她太懂纽约的法律与豪门规则了。迪克主动弃产,就等于从“豪门继承人”变成了一个空有姓氏的普通人。没有信托基金,没有家族企业股权,没有第五大道豪宅的居住权,甚至连温思罗普家族的人脉都会跟着断掉——因为那些老钱家族认的是“继承人”,不是“长子”。一个没有继承权的长子,在老钱的社交圈里,还不如一个旁支的、有信托的次子。
她筹谋了二十余年,赌的就是范德比尔特的家业。如今赌局直接崩盘。
她的脸绿了。不是形容,是真的绿了。灯光下她的脸色从象牙白变成灰白,从灰白变成青绿,像一块放久了开始氧化的铜板。她的手指攥着文件,指节泛白,纸张在她手心里皱成一团,发出细碎的、刺耳的声响。
纽约是当下全美离婚门槛最高的州之一,也是东北部老钱扎堆的典型。合法离婚理由只有四类——通奸、遗弃、虐待、监禁重罪。单纯的感情不和、三观不合、分居,都不能判离婚。上流社会为了颜面,绝大多数豪门宁愿分居、分房、私下协议,也不走公开离婚诉讼。因为离婚等于家族丑闻,老钱圈子会彻底排挤。
所以伊迪的母亲杜瓦尔——这位法国裔南方小贵族、歌舞女郎出身的名媛交际花——采用的是广撒网、多线操作的手段。事实证明,似乎并不好使。伊迪的亲爹和野爹都没让娘俩成功上位。而这个年代,私生子女是没有继承权的。
卧室里爆发了激烈的争吵。
伊迪的声音尖利刺耳,从刚才的软糯魅惑变成了一把锯子,在空气中来回拉扯。她把文件摔在迪克脸上,纸张的边缘划过了他的颧骨,留下一道浅浅的红痕。她骂他是骗子、懦夫、被母亲操纵的傀儡,骂他的家族冷血、傲慢、不知廉耻。她的法语骂人的词汇量比英语丰富得多,这一会儿全用上了。

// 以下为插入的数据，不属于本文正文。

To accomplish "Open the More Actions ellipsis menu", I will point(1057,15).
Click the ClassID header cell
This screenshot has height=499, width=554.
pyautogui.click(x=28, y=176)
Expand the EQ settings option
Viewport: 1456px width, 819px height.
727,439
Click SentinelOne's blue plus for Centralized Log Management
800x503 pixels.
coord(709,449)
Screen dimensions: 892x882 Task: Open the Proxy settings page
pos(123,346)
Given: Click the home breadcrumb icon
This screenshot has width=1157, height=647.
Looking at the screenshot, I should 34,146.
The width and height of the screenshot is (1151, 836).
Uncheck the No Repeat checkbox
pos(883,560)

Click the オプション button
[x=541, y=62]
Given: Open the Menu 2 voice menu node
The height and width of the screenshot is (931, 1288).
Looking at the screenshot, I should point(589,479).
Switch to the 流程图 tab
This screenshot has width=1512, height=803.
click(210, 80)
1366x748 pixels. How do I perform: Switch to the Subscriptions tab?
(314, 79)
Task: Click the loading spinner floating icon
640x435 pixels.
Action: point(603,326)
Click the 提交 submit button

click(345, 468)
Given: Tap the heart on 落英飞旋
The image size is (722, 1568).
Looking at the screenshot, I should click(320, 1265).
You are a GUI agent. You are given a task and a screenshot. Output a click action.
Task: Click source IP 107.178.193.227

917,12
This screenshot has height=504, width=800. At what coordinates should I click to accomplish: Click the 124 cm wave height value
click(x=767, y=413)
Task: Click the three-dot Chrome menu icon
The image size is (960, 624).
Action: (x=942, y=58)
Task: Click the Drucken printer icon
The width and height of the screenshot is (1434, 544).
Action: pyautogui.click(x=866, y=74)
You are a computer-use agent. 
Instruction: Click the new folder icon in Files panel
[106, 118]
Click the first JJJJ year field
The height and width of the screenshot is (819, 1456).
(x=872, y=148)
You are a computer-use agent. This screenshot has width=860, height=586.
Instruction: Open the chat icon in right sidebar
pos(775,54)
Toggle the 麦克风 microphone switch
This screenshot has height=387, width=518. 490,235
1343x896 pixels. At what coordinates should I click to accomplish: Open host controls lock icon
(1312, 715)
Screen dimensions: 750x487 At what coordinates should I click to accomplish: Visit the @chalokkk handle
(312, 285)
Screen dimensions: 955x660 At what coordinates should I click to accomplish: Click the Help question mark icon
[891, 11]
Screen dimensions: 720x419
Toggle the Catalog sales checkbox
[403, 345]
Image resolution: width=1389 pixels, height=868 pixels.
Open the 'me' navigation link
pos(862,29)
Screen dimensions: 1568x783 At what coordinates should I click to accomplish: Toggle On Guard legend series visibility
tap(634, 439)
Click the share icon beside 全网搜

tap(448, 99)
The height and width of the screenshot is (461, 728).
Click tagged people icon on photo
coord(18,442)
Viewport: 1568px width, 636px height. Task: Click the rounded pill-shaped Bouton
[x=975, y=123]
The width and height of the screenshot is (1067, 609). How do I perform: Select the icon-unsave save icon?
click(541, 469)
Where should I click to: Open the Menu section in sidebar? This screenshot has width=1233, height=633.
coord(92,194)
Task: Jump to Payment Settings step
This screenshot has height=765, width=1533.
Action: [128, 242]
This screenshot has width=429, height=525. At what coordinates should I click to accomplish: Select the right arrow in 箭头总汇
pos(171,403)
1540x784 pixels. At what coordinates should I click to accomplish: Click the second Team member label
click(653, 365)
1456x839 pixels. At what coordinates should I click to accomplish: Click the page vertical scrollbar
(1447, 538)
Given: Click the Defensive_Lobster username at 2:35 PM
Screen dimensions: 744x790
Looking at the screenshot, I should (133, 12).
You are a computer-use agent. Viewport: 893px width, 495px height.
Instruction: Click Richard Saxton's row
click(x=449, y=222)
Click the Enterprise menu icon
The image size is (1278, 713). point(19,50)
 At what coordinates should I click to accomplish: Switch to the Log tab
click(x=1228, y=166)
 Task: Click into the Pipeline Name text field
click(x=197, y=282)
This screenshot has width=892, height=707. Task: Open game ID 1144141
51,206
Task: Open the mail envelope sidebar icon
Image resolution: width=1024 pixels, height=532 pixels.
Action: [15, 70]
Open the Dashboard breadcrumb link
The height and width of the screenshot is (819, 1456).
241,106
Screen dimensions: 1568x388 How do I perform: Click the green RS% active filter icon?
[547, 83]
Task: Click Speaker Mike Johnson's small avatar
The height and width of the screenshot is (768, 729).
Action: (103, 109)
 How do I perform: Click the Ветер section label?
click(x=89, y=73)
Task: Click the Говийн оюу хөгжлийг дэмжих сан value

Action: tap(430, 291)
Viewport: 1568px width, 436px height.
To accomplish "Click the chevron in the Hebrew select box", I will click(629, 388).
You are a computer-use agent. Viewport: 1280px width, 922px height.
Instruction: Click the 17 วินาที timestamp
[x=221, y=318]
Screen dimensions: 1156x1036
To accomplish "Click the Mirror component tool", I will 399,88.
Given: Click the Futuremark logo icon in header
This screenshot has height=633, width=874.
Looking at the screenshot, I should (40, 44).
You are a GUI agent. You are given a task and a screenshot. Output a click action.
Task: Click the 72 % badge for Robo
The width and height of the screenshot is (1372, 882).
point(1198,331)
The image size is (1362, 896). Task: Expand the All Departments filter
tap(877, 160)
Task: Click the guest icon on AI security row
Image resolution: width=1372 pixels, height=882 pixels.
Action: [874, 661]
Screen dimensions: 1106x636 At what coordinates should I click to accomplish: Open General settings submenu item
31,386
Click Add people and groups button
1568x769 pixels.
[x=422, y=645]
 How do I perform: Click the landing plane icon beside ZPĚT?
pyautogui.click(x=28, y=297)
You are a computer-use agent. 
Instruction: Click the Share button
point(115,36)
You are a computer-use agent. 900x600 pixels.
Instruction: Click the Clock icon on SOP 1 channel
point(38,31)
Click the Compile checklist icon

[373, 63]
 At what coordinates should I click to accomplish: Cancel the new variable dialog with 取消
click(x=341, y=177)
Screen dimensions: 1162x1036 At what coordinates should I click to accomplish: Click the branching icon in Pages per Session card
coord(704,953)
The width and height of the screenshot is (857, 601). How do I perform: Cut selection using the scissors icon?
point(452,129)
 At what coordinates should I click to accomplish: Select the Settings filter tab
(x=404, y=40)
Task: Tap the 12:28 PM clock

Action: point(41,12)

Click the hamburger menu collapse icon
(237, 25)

迪克坐在床边,一只手捂着脸,另一只手还攥着那份被摔皱的文件。他没有还嘴,没有解释,甚至连表情都没怎么变——只是眼睛里的光一点一点地熄了,像一盏灯被人慢慢拧暗。
声音惊动了隔壁卧室的杜瓦尔。
老杜瓦尔穿着睡袍冲进来,睡袍是紫红色的,丝绒面料,领口和袖口镶着已经发黑的蕾丝花边。她的头发用卷发棒卷过,但睡了一觉已经散了大半,乱蓬蓬地支棱在头上,脸上的妆容没卸干净,眼角的脂粉堆在一起,像一道干涸的河床。她看了一眼被摔在地上的文件,又看了一眼迪克,再看看自己女儿的脸色,什么都没问,就什么都明白了。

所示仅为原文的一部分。